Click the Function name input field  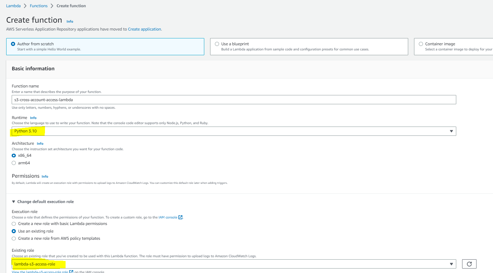[x=233, y=100]
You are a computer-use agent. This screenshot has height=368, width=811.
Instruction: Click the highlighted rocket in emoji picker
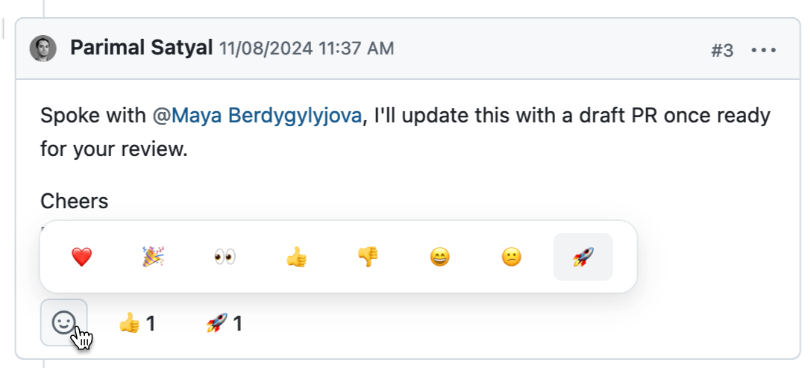(x=583, y=258)
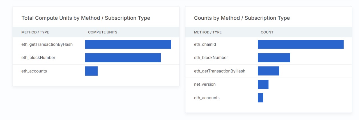
Task: Select the COMPUTE UNITS column header
Action: coord(103,32)
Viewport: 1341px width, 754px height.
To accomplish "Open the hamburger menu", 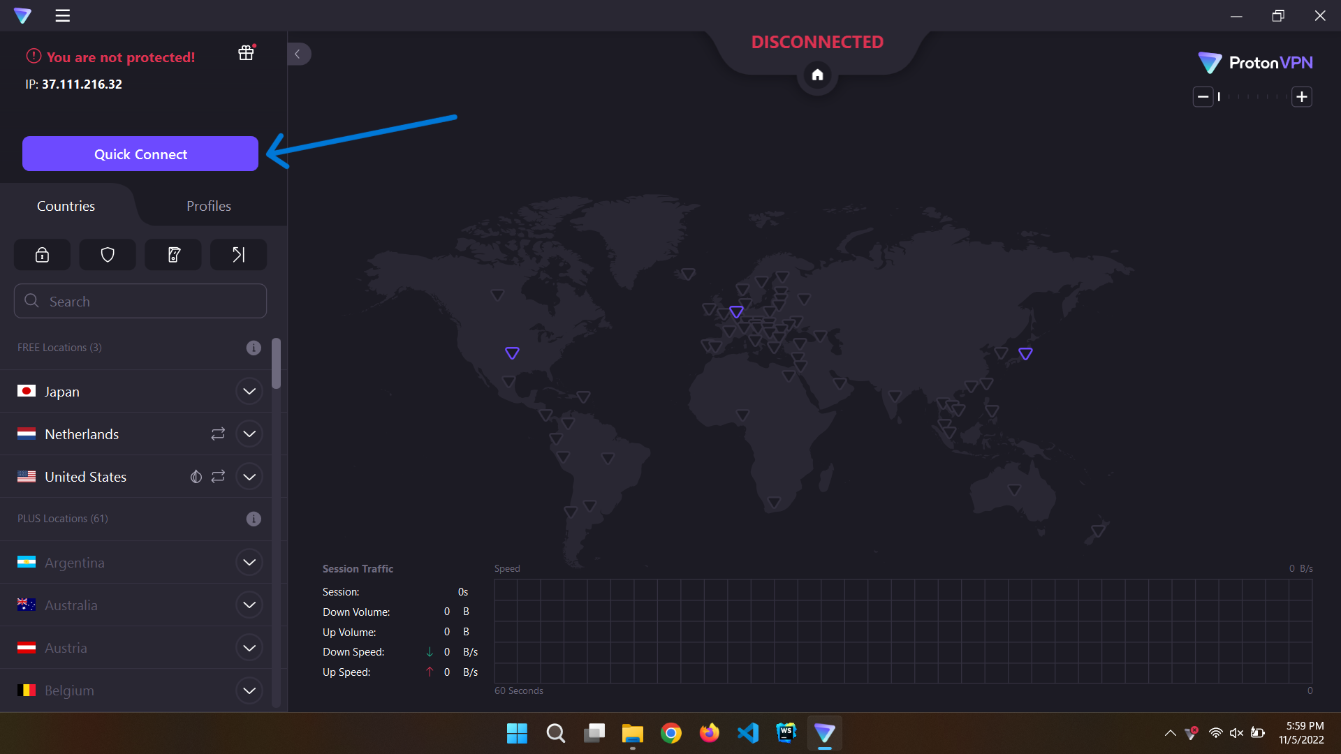I will [x=63, y=15].
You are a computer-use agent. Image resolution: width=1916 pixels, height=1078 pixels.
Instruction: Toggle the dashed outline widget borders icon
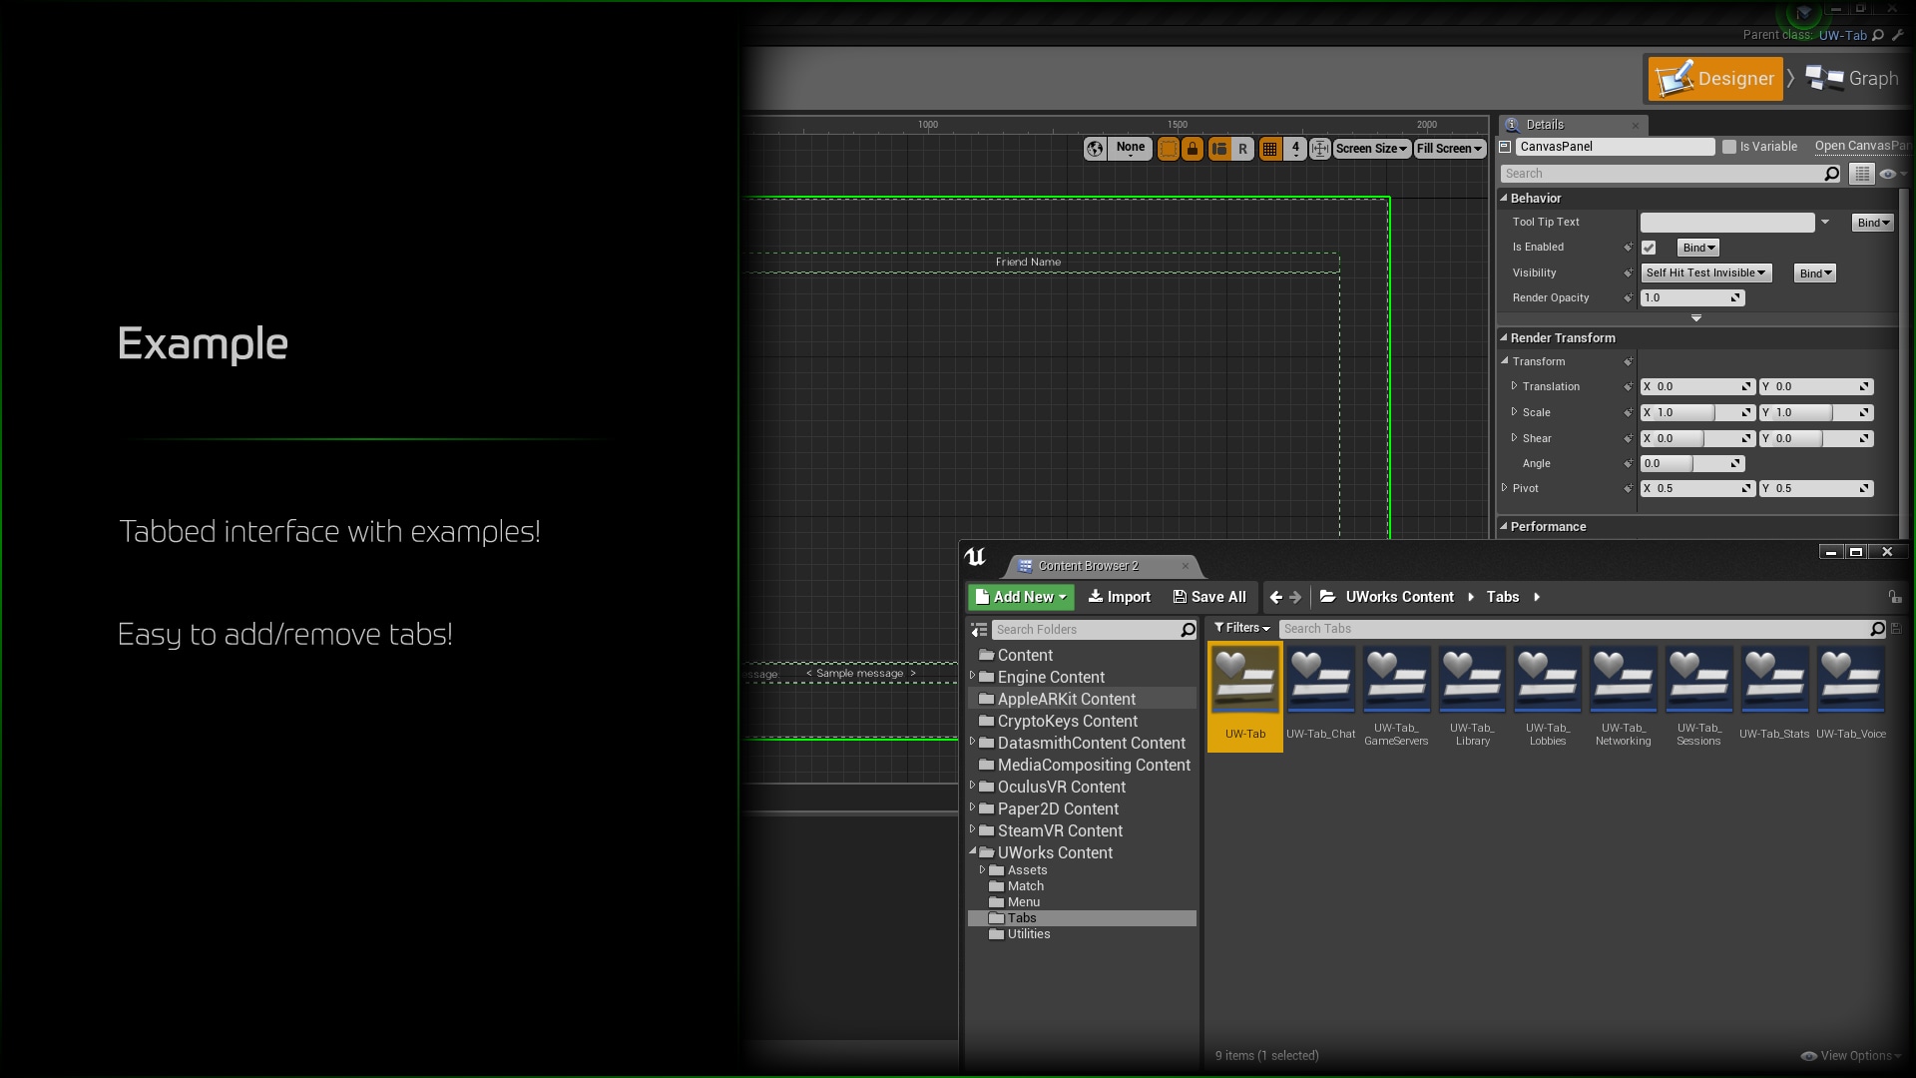(x=1169, y=149)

◆ ◆ ◆

Quote the stretch of the records from the line that contains "You are a computer-use agent. Image" through the end of the records, leaving out the pictures.

**RESPONSE BELOW:**
You are a computer-use agent. Image resolution: width=1916 pixels, height=1078 pixels.
Instruction: Toggle the dashed outline widget borders icon
(x=1169, y=149)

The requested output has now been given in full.